Mountains of rubbish are piling up in the Spanish city of Seville after a strike by binmen reached its tenth day.

Rubbish collectors are protesting at proposed cuts to their working conditions as the Andalusian city's municipal government battles to balance its books. So far around 6,000 tons of rubbish have been left uncollected since the strike started.

And did people step in with heartfelt pleas for the plight of the noble, underpaid garbage workers? No. Those commenters who weren't railing against the European Union were offering comments like this:

Sack the bin men, employ others that want the work. Get the managers to also do the work 1 or 2 days a month. Just so they dont get above themselves I`d soon get the Country back on it`s feet. Where`s my whip ?

And of course, there are ripple effects. The Daily Mail article noted that the piles of trash could adversely affect tourism.

They can also affect the lives of others, such as the person who has trouble navigating to his favorite sandwich shop because of the piles of trash on the street.

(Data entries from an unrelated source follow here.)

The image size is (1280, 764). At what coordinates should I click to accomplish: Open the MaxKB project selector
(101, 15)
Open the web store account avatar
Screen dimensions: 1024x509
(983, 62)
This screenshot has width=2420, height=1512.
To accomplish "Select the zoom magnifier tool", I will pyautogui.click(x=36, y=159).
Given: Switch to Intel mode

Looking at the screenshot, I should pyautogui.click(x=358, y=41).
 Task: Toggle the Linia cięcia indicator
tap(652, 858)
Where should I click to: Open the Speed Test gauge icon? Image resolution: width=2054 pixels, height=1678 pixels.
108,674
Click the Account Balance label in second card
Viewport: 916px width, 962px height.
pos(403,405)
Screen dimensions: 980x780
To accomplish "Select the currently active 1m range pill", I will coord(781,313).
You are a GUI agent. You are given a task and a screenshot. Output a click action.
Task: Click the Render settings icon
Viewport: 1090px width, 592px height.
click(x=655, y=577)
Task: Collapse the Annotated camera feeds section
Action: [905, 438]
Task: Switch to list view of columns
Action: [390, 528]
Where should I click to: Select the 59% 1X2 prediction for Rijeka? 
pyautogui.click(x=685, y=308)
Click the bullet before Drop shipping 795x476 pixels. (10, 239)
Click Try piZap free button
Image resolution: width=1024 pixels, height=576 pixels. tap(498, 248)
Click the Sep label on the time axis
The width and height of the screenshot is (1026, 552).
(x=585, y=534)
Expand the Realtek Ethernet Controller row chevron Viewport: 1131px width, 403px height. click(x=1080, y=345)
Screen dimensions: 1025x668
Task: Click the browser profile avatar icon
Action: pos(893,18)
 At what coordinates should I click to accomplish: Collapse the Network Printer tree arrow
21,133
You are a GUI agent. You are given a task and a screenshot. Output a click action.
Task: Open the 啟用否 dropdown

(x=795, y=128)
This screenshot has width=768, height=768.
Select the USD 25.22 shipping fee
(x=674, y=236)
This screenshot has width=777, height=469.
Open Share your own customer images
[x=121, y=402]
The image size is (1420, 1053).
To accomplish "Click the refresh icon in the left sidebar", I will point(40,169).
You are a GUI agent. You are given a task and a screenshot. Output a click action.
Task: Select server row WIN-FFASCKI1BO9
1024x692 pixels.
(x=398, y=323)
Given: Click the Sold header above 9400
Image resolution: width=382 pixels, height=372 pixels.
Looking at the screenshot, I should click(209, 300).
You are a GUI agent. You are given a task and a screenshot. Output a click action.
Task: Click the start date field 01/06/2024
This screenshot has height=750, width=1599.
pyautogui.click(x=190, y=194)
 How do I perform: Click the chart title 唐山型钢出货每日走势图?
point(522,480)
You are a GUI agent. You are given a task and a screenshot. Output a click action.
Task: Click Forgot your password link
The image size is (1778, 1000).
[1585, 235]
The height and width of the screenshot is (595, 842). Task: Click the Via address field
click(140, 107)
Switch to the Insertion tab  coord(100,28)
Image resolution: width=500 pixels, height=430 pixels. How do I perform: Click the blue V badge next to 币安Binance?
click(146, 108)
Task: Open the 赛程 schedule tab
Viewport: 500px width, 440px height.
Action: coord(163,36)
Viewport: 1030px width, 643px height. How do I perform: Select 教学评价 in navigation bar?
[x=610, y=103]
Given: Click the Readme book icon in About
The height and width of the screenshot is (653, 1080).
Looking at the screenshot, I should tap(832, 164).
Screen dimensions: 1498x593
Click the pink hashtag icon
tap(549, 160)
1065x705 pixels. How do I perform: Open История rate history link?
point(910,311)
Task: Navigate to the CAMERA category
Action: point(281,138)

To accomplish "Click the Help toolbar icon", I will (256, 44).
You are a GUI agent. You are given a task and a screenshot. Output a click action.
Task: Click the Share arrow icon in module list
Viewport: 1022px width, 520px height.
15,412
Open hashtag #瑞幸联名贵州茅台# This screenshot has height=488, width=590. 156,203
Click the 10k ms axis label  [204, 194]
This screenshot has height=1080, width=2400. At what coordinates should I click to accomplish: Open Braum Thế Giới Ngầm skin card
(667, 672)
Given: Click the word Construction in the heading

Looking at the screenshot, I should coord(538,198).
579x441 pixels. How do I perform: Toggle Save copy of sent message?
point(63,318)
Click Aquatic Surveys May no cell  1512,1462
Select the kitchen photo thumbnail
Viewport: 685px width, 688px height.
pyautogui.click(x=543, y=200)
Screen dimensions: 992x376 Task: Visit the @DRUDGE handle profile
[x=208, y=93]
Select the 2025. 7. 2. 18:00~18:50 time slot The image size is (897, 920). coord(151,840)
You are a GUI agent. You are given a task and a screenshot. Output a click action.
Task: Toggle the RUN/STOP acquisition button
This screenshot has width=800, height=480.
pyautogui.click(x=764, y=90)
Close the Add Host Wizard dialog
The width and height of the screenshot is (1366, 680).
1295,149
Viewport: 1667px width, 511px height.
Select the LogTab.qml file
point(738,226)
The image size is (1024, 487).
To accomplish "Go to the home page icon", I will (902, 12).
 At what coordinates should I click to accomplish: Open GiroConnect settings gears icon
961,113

And perhaps the trash may become so smelly that the sandwich shop itself would have to close - then the lunch eater, rather than being limited to two choices of bread, would be limited to no choices of bread. The angry person, hungry and with the smell of trash invading his nostrils, decides that he's not going to go back for his afternoon shift as a bagger at a grocery store. This makes life harder for the cashier at the grocery store (who brown-bagged her lunch that day), as she has to do the bagging herself. The lines pile up at the cash register, and the smell of trash wafts into the grocery store every time the automatic doors open.

Angry and fed up, the cashier ends her shift, walks home (the buses weren't running because of a fuel shortage), dodges the trash outside her apartment, looks in vain for her newspaper (they're on strike also), and finally plops down, exhausted, on her couch.

Perhaps the cashier, and the grocery bagger, and the sandwich maker, and the garbage collector are not employed in noble professions. But try doing without them.